* [TASK OBJECTIVE] Could you convert the data into a numbered list, starting with the line that contains "お問い合わせ (147, 2373)" and going on through the line that contains "会社概要 (580, 2127)"? Include both of those lines, and leave out any blank lines.

[Saved entries]
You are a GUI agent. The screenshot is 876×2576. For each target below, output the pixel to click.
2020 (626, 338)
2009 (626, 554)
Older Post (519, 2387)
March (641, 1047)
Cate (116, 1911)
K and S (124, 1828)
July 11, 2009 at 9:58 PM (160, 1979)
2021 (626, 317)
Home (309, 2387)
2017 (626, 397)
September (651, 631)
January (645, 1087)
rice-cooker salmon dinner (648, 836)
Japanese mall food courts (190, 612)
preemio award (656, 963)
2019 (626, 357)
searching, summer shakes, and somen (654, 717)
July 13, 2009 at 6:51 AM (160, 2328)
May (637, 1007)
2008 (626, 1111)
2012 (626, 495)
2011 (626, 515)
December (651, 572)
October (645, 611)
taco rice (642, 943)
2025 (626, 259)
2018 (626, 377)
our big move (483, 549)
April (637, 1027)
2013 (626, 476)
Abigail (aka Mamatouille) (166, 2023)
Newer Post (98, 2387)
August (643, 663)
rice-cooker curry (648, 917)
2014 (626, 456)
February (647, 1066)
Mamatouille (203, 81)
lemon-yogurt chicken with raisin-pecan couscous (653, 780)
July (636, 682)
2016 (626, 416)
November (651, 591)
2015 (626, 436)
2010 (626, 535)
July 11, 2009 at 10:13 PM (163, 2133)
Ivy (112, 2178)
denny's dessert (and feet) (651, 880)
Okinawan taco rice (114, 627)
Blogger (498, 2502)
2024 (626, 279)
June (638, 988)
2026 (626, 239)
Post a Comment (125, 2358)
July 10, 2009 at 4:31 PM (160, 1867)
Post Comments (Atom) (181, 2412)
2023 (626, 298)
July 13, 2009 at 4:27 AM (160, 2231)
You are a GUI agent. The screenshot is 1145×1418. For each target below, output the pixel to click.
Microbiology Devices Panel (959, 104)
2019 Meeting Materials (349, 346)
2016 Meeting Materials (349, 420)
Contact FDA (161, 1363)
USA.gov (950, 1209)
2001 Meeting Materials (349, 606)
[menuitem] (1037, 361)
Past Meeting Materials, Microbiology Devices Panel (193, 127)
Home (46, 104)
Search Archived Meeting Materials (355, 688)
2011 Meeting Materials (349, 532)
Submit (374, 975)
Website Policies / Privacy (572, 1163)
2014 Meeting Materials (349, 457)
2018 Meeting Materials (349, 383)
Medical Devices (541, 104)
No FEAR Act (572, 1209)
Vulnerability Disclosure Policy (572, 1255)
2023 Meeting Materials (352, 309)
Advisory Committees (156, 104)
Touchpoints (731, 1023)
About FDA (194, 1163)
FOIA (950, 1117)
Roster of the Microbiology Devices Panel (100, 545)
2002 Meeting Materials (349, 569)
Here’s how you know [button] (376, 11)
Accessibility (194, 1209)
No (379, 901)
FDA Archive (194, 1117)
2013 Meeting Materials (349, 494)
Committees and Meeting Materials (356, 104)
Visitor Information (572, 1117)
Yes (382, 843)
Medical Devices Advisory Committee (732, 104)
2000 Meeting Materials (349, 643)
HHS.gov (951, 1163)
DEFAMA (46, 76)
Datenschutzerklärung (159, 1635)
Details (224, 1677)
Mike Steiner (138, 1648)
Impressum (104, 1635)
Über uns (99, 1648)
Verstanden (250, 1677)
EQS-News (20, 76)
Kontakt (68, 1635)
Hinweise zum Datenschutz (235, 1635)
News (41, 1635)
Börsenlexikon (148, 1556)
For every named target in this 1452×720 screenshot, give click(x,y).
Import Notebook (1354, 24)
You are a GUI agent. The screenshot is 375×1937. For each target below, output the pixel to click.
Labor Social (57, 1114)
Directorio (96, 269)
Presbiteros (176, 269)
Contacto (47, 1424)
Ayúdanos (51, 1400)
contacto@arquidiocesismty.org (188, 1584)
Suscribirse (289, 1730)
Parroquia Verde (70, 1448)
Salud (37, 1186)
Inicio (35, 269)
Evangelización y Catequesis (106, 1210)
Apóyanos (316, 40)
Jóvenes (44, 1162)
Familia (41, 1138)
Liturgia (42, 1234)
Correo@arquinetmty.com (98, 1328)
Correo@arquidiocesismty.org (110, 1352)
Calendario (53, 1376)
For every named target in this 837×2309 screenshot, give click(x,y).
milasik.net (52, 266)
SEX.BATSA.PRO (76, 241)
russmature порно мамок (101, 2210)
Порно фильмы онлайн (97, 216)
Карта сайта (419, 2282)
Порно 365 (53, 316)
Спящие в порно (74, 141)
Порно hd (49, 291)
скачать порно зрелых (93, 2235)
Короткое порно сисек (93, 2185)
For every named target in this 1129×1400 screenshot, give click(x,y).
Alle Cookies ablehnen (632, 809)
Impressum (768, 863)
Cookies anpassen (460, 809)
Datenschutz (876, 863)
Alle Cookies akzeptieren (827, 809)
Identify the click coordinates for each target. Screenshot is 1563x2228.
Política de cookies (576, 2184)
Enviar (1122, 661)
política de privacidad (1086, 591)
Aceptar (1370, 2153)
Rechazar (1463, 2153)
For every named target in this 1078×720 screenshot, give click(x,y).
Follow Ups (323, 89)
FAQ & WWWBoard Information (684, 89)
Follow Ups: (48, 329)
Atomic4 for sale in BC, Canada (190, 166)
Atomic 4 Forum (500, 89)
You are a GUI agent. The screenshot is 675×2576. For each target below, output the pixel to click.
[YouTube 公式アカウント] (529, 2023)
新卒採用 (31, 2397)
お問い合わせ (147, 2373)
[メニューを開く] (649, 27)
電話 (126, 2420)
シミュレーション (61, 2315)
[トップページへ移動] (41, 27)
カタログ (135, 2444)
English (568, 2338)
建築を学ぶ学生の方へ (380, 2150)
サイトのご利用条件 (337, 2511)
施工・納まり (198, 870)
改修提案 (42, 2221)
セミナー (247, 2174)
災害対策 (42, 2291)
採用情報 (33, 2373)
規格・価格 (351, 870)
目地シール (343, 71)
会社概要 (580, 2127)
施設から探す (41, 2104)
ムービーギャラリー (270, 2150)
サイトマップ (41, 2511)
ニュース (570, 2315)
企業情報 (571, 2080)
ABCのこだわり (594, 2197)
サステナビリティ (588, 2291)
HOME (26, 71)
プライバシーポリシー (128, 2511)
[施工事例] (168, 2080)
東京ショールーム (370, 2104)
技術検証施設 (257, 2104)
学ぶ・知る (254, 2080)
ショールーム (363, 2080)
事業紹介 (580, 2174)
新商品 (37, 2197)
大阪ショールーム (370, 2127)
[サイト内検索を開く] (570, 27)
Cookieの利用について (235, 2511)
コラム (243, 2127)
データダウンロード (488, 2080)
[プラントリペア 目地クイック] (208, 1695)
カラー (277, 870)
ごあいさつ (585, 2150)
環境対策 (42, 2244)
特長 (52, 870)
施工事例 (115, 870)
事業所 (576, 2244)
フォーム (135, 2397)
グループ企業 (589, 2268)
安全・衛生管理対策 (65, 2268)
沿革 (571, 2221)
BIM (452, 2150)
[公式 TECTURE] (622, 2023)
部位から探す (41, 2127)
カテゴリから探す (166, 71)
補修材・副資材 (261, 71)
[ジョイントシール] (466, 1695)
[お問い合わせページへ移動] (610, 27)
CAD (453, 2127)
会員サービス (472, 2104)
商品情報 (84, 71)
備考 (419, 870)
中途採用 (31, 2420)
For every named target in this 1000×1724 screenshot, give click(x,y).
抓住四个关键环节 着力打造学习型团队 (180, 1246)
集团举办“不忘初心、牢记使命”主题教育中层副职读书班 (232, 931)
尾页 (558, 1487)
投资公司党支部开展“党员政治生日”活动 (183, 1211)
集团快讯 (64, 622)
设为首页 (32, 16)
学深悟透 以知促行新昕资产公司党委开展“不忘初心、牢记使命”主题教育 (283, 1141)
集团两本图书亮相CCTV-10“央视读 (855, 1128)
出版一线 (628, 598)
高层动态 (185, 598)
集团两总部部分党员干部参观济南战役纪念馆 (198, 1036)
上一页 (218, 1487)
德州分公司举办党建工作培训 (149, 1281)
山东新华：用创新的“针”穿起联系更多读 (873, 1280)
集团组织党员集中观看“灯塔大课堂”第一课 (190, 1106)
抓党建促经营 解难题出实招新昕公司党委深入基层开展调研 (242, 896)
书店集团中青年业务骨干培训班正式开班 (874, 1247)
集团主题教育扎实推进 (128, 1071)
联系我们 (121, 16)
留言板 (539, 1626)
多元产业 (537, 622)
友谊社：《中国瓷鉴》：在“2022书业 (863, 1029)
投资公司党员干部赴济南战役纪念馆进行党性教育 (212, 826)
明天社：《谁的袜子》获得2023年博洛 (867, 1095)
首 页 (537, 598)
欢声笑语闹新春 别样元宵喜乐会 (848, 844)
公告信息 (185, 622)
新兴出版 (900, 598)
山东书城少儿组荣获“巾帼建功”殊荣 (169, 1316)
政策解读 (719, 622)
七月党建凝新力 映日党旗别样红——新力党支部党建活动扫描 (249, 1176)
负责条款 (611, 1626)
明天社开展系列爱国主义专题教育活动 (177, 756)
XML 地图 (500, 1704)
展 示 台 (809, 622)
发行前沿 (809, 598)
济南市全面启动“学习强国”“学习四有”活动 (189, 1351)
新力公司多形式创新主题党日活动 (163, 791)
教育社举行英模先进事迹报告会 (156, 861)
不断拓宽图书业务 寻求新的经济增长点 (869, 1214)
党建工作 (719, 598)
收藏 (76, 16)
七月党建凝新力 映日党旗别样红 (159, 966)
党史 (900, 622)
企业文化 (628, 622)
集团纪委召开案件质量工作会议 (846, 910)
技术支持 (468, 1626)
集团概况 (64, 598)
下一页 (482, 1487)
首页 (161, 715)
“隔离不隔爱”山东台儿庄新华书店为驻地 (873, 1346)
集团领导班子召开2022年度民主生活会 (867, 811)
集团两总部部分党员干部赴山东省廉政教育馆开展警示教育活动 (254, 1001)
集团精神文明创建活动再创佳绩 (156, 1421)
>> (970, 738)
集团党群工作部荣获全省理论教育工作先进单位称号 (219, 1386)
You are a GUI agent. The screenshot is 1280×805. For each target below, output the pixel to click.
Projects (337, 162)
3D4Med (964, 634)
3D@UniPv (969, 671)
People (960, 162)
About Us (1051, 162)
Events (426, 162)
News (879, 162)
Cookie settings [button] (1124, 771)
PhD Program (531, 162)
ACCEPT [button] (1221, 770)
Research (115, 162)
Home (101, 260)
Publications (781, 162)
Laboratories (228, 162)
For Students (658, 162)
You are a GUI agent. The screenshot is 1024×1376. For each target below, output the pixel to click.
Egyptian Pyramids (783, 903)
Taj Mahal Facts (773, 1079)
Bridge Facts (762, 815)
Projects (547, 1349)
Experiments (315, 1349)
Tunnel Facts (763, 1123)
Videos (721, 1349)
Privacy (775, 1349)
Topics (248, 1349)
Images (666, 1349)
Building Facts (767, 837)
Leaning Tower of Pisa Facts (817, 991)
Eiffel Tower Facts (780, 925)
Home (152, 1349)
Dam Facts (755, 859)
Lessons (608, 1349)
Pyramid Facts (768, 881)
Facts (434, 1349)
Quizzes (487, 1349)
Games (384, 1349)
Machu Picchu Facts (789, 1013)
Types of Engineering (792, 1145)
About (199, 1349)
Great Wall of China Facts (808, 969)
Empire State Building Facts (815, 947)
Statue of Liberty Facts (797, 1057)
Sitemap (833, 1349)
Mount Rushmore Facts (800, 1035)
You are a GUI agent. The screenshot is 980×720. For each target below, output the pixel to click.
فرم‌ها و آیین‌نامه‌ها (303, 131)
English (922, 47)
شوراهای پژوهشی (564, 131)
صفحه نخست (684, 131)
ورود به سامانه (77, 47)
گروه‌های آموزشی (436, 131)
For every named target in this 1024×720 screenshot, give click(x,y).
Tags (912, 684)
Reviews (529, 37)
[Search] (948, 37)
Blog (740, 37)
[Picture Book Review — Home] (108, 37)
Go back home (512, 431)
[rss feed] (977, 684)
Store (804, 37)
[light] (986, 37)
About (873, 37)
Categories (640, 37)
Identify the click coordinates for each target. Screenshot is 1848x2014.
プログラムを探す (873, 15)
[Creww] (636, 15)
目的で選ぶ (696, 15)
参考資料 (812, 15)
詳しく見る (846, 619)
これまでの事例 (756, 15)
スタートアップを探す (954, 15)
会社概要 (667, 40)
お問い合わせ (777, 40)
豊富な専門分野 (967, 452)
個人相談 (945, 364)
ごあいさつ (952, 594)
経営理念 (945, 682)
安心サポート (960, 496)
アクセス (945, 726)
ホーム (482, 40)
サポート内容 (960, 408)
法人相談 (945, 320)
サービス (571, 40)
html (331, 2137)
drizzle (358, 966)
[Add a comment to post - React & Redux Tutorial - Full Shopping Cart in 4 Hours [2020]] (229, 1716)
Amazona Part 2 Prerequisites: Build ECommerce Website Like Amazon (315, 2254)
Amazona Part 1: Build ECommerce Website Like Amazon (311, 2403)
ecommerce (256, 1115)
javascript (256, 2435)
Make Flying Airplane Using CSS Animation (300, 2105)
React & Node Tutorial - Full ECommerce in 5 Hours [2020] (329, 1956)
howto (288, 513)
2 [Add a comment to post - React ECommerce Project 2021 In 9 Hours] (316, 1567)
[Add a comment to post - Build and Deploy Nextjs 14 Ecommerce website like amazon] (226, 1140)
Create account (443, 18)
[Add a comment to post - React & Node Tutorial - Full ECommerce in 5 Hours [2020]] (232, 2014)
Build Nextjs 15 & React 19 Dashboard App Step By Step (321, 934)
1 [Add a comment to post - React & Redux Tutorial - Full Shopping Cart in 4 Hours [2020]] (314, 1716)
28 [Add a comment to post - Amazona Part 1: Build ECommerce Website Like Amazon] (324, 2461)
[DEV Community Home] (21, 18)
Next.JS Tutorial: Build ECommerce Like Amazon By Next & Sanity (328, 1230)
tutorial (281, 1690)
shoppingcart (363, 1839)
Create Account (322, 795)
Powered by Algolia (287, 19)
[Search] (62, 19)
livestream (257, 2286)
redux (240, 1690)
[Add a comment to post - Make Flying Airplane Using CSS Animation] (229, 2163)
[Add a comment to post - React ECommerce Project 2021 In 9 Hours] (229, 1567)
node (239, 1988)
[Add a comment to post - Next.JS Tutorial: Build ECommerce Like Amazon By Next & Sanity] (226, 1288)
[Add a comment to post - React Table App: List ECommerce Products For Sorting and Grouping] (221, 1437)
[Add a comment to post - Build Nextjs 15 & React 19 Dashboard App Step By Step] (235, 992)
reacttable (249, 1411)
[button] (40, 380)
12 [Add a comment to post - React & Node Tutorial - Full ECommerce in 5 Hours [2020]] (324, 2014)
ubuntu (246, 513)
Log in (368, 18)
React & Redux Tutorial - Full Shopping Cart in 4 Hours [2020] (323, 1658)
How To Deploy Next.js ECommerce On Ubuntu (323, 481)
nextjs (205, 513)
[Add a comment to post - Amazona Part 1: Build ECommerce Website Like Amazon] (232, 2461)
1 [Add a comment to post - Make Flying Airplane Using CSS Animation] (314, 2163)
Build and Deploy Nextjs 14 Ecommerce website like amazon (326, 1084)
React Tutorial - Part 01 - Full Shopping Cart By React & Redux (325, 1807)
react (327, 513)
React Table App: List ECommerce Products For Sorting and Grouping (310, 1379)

* [ANSWER TO THIS EXERCISE]
1. お問い合わせ (147, 2373)
2. [メニューを開く] (649, 27)
3. 電話 (126, 2420)
4. シミュレーション (61, 2315)
5. [トップページへ移動] (41, 27)
6. カタログ (135, 2444)
7. English (568, 2338)
8. 建築を学ぶ学生の方へ (380, 2150)
9. サイトのご利用条件 (337, 2511)
10. 施工・納まり (198, 870)
11. 改修提案 (42, 2221)
12. セミナー (247, 2174)
13. 災害対策 (42, 2291)
14. 採用情報 (33, 2373)
15. 規格・価格 (351, 870)
16. 目地シール (343, 71)
17. 会社概要 (580, 2127)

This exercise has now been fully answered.